Passage

◇ ◇ ◇ ◇ ◇ ◇ ◇

How to Use AI to Grade Essays Faster Without Losing Feedback Quality
A practical system for teachers who want to cut grading time in half — while giving students more specific, useful feedback than they'd get any other way.
Grading essays is where teacher time goes to die.
A set of 30 essays at 8 minutes each is four hours. Do that twice a month across multiple classes and you've spent more time grading than some people spend on their entire job.
AI won't grade essays for you — and it shouldn't. But it can do something almost as valuable: give you a fast, structured first pass that makes your review faster and your feedback richer.
Here's the system I've been using, along with the specific prompts that made it work.
What AI Can and Can't Do Here
Let's be honest upfront.
AI can identify structural issues, flag unclear arguments, spot missing evidence, and notice patterns across multiple essays. It can do this quickly and consistently.
AI cannot assess voice authentically, recognize a student's growth from previous work, catch subtle content errors in specialized subjects, or weigh factors like effort, circumstances, or a student's learning history.
The workflow below uses AI for the former and keeps you in control of the latter. Your professional judgment stays the final word. AI just removes the mechanical parts of the first read.
Step 1: Build Your Rubric Prompt Once
Before grading a single essay, spend 10 minutes building a rubric prompt you can reuse all semester.
You are helping a teacher give feedback on student essays.
Assignment: [describe the assignment]
Grade level: [e.g., 10th grade]
Subject: [e.g., English / History]
Rubric criteria:
- [Criterion 1, e.g., Thesis clarity] — [what a strong response looks like]
- [Criterion 2, e.g., Use of evidence] — [what a strong response looks like]
- [Criterion 3, e.g., Organization] — [what a strong response looks like]
- [Criterion 4, e.g., Writing mechanics] — [what a strong response looks like]
When I paste a student essay, provide:
1. One sentence summarizing the essay's main argument
2. For each rubric criterion: a 1–2 sentence observation (specific, not generic)
3. The two strongest moments in the essay (quote them directly)
4. The single most important thing for this student to improve
5. Do NOT assign a grade — that's my decision
Keep your language neutral and descriptive, not evaluative.
Save this. You'll paste it once at the start of each grading session.
Step 2: Grade in Batches of 5
Don't process essays one by one. Set up your session like this:
- Open a fresh chat
- Paste the rubric prompt
- Add: "I'm going to paste essays one at a time. Wait for each one before responding."
- Paste the first essay and get the analysis
- Open your gradebook alongside the chat
- Read the AI analysis, skim the essay yourself, add your judgment, assign the grade
- Move to the next essay
The AI analysis takes about 15 seconds to generate. Your review of the analysis plus the essay takes 2–3 minutes instead of 8. For a class of 30, that's roughly 90 minutes of focused grading instead of 4 hours.

◇ ◇ ◇ ◇ ◇ ◇ ◇

Given material
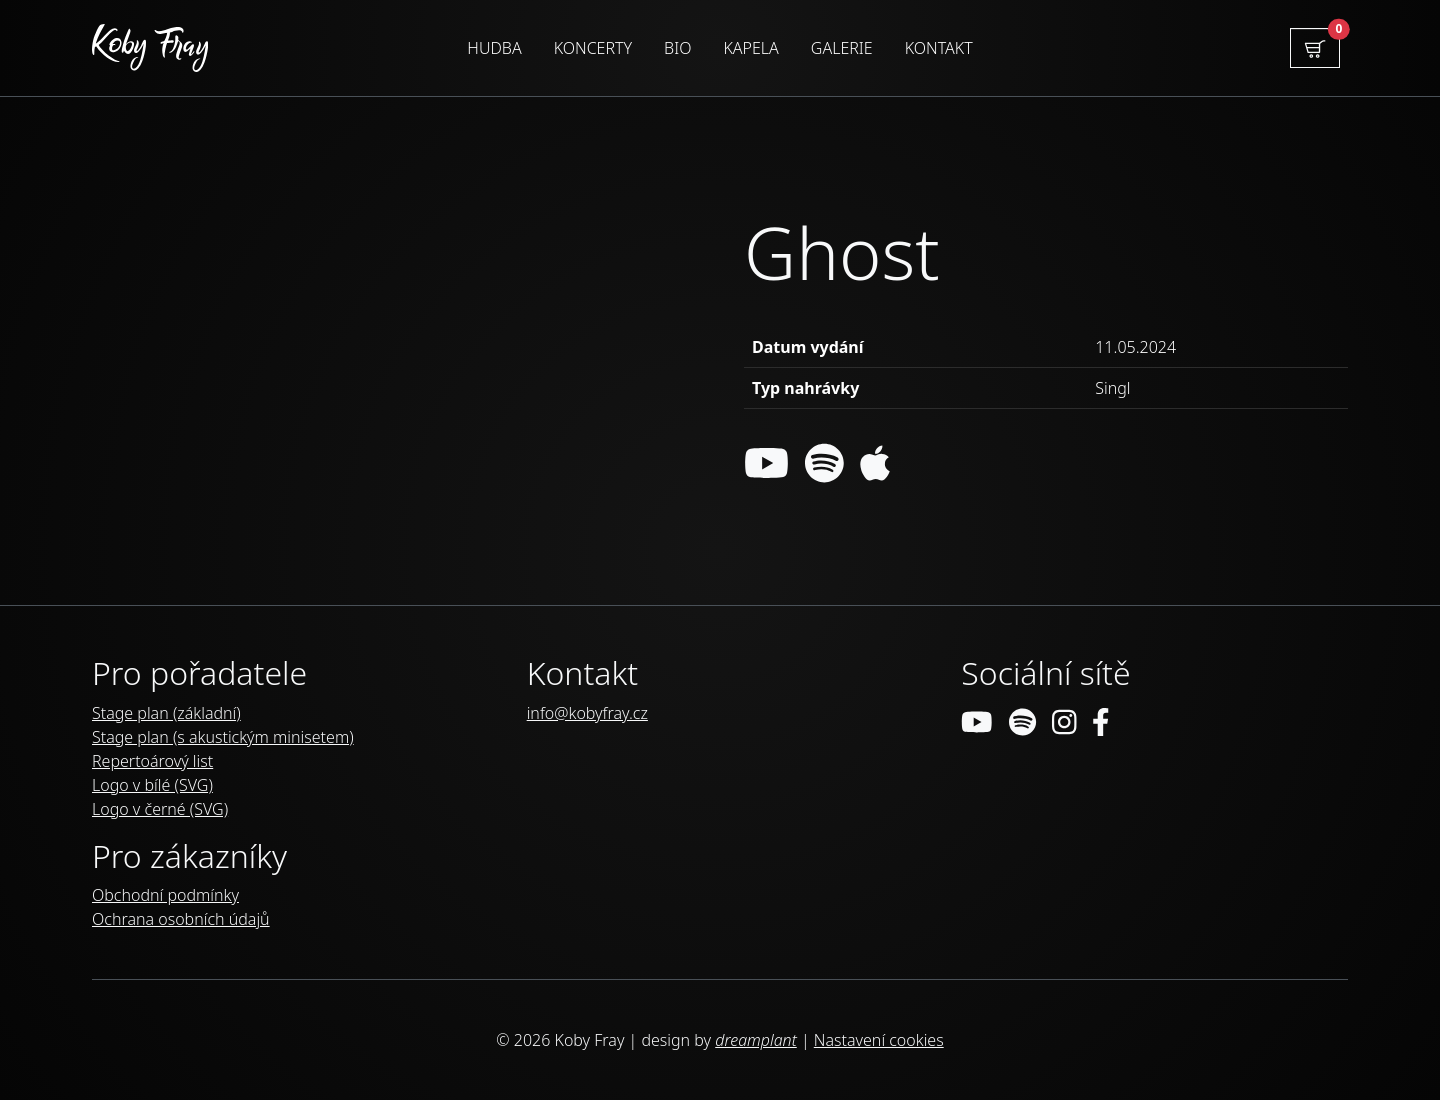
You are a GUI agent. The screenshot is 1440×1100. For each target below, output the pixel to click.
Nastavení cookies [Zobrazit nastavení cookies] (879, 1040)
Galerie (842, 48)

◇ ◇ ◇ ◇ ◇ ◇ ◇

What this task involves
Resume the essay-grading guide from where it stops, continuing after its last sentence about 90 minutes of focused grading for a class of 30.

Output for this task
Step 3: Use the "Two Strongest Moments" Output as Direct Feedback
This is the part teachers find most surprising.
When AI quotes the two strongest moments in an essay, you can often paste those quotes directly into your written feedback to the student — with one sentence of your own commentary explaining why the moment works.
Strong moment: "[AI-quoted sentence from the essay]"
This works because [your 1-sentence explanation tied to what you know about this student and the assignment goal].
Students respond much better to feedback anchored in their own writing than to generic praise. "Your third paragraph is clear" means less than "This sentence — '[their sentence]' — is effective because it connects your evidence directly to your argument."
AI finds the moments. You explain why they matter.
Step 4: Handle Patterns Across the Class
After you've analyzed 10–15 essays, do this:
I've now graded 15 essays from the same class on the same assignment.
Here are the most common issues I'm seeing: [list 3–4 patterns]
Write me:
1. A 3-minute mini-lesson I could open class with tomorrow to address these patterns
2. One exercise students could do in pairs to practice the most common weak area
3. A sentence I could say that reframes the feedback as a class-wide skill to build,
not individual failure
This turns individual grading observations into class-wide instruction. You're not just closing the loop on this assignment — you're planning the next one.
Step 5: Generate Personalized Comment Starters
For the written comments that go back to students, AI can give you personalized starting points:
Based on this analysis of [Student Name]'s essay, write three possible opening
sentences for my written comment. Each should:
- Reference something specific from their essay
- Be encouraging but honest
- Lead into the main piece of feedback I want to give them, which is: [your note]
I'll choose one and write the rest of the comment myself.
You're not letting AI write your comments. You're getting three jumping-off points and choosing the one that fits. The actual feedback still comes from you.
What This Doesn't Replace
A few things worth saying plainly:
It doesn't replace reading the essay. You still need to read it. The AI analysis makes that reading faster and more focused — you know what to look for before you start.
It doesn't replace knowing your students. The AI doesn't know that this student is an English language learner, that they missed two weeks due to illness, or that this essay is a huge improvement over their last one. You do. Let that shape your final feedback.
It doesn't replace the grade. I deliberately exclude grading from the AI's output. Grades involve professional judgment, institutional context, and accountability that shouldn't be automated.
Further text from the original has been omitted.